§ **DOCUMENT PASSAGE**
From The Fifteenth District
2 journalers for this copy...
One of the 2008 Canada Reads candidates.
And so it was with considerable relish and anticipation that I turned to the first page.
As I write this I can't remember what was on the first page. In fact I can't remember the title of the story or even what the story was about. I do remember thinking, "Well alright, not every story is going to be my cup of tea and there are lots more."
And as I read the second, I recall feeling a twinge of disappointment that it too wasn't exactly filling my heart and mind with delight, but I was still confident that Mavis would capture me eventually.
She never did. Why?
The fact is that I read the whole book cover to cover with a growing sense of frustration, riffling pages and thinking ahead as to which of the titles would be "the one". The title story perhaps? In fact it was okay, but only okay. My favourite of them all was "Potter" but not a one of them remains in my mind to the extent I can even describe what happens in it. That is perhaps one of the problems; nothing really does happen in any of them, at least action-wise.
To be fair to Gallant and the stories, I read all of the Canada Reads candidates in one big orgy of reading, anxious to finish them all before the debates, but in very little time and only in those few minutes before falling asleep. I read Fifteenth District in exactly the same time frame that I read Thomas Wharton's Icefields and, oddly (for me at least), I almost always nodded off to sleep while reading Fifteenth District and I did so a couple of times during Icefields as well. Also, oddly, I transposed the character Freya from Icefields in the Gallant story having a character of the same name and I was wholly disoriented by that.

§ **SUPPLIED INFORMATION**

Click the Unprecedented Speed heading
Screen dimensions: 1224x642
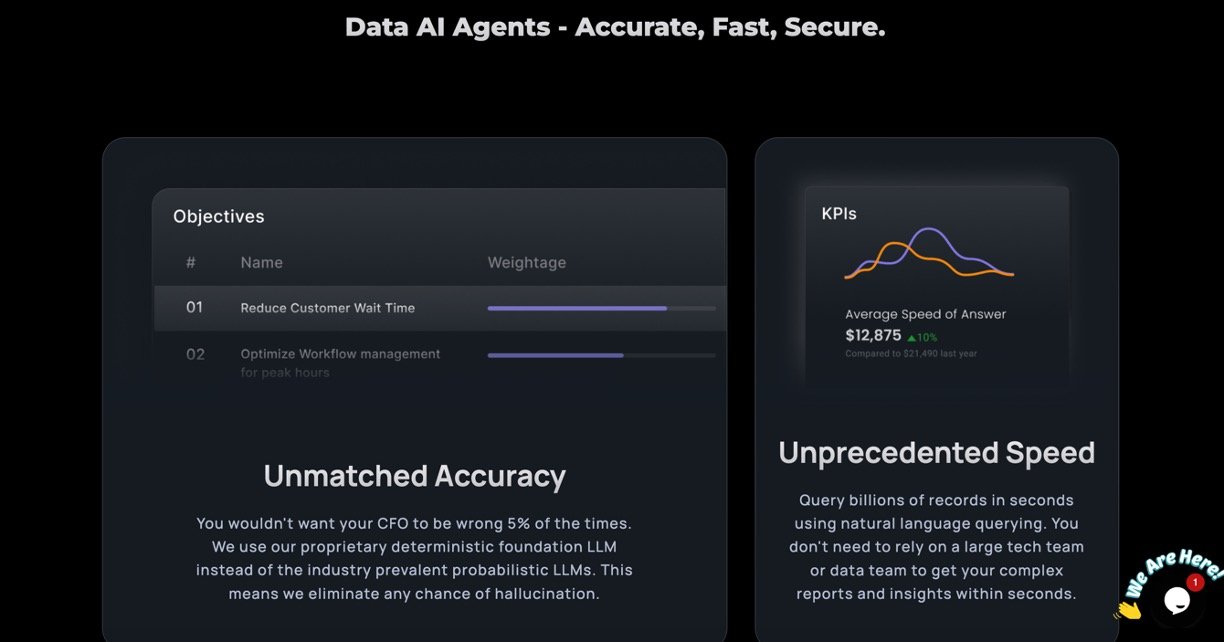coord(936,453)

==

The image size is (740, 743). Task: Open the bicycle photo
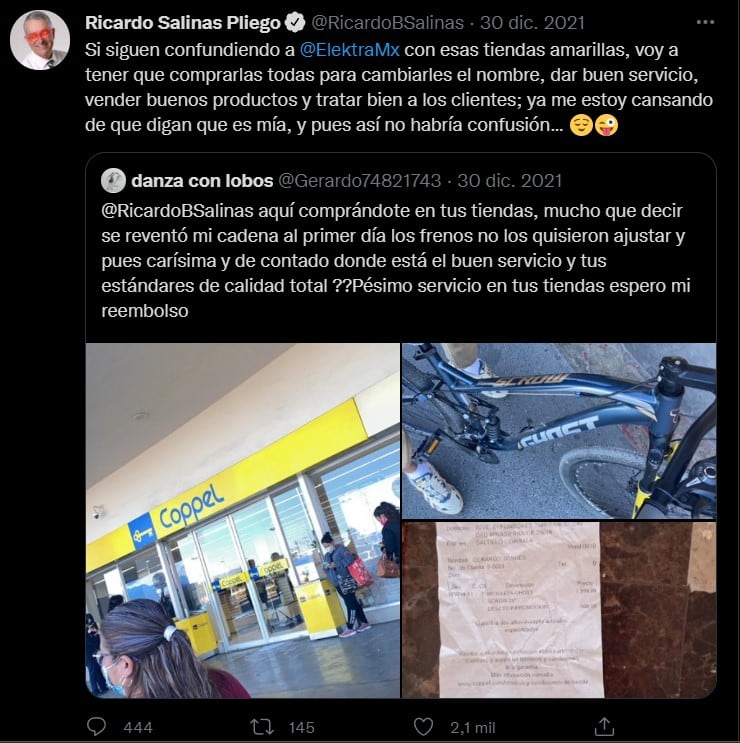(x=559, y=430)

---

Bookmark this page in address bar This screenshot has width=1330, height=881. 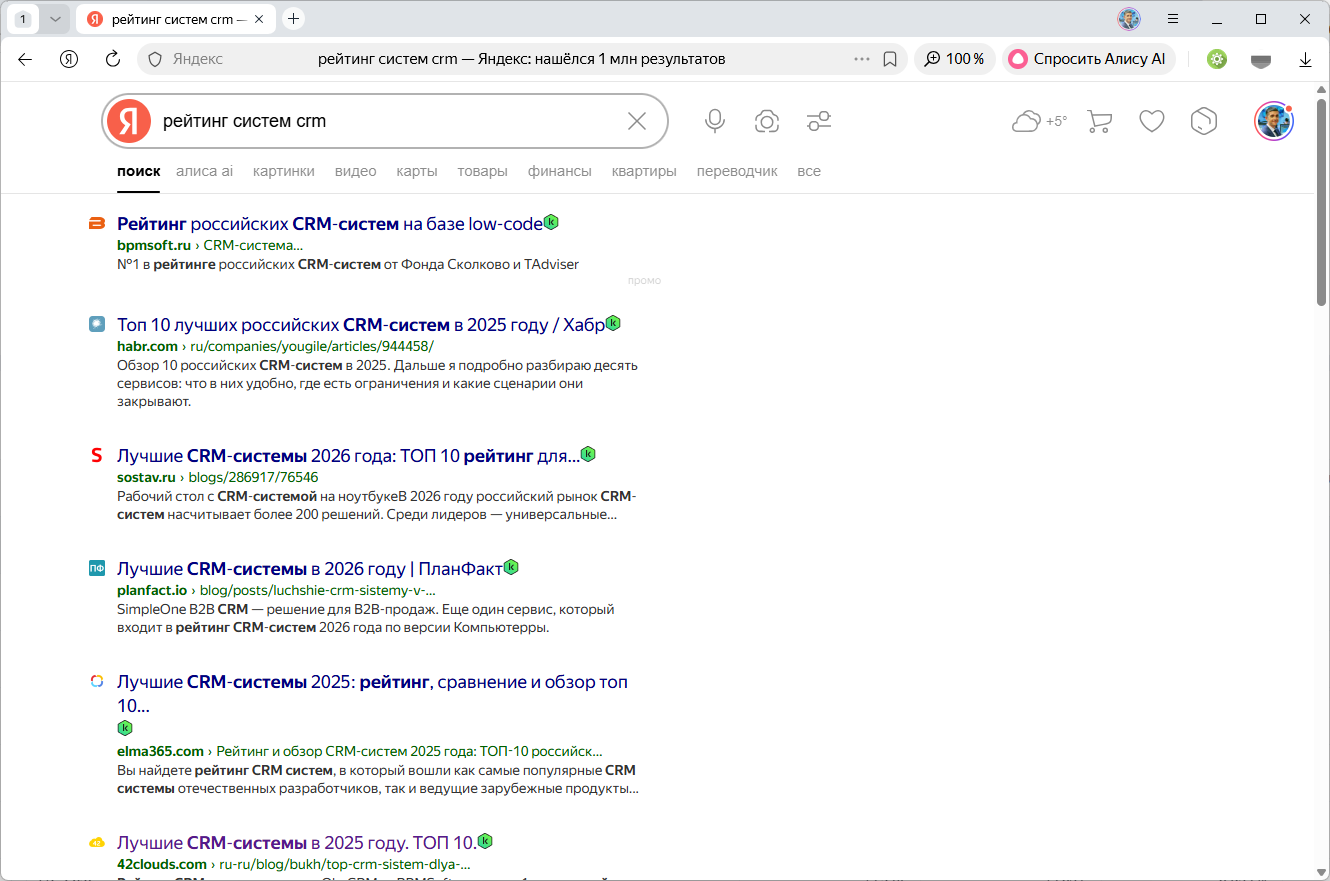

§ **SHORT EXERCISE**
Can you write out the part of the book review that starts with "And as I read" and goes on through "capture me eventually."? The records have no connection to the book review.

§ **WORKED SOLUTION**
And as I read the second, I recall feeling a twinge of disappointment that it too wasn't exactly filling my heart and mind with delight, but I was still confident that Mavis would capture me eventually.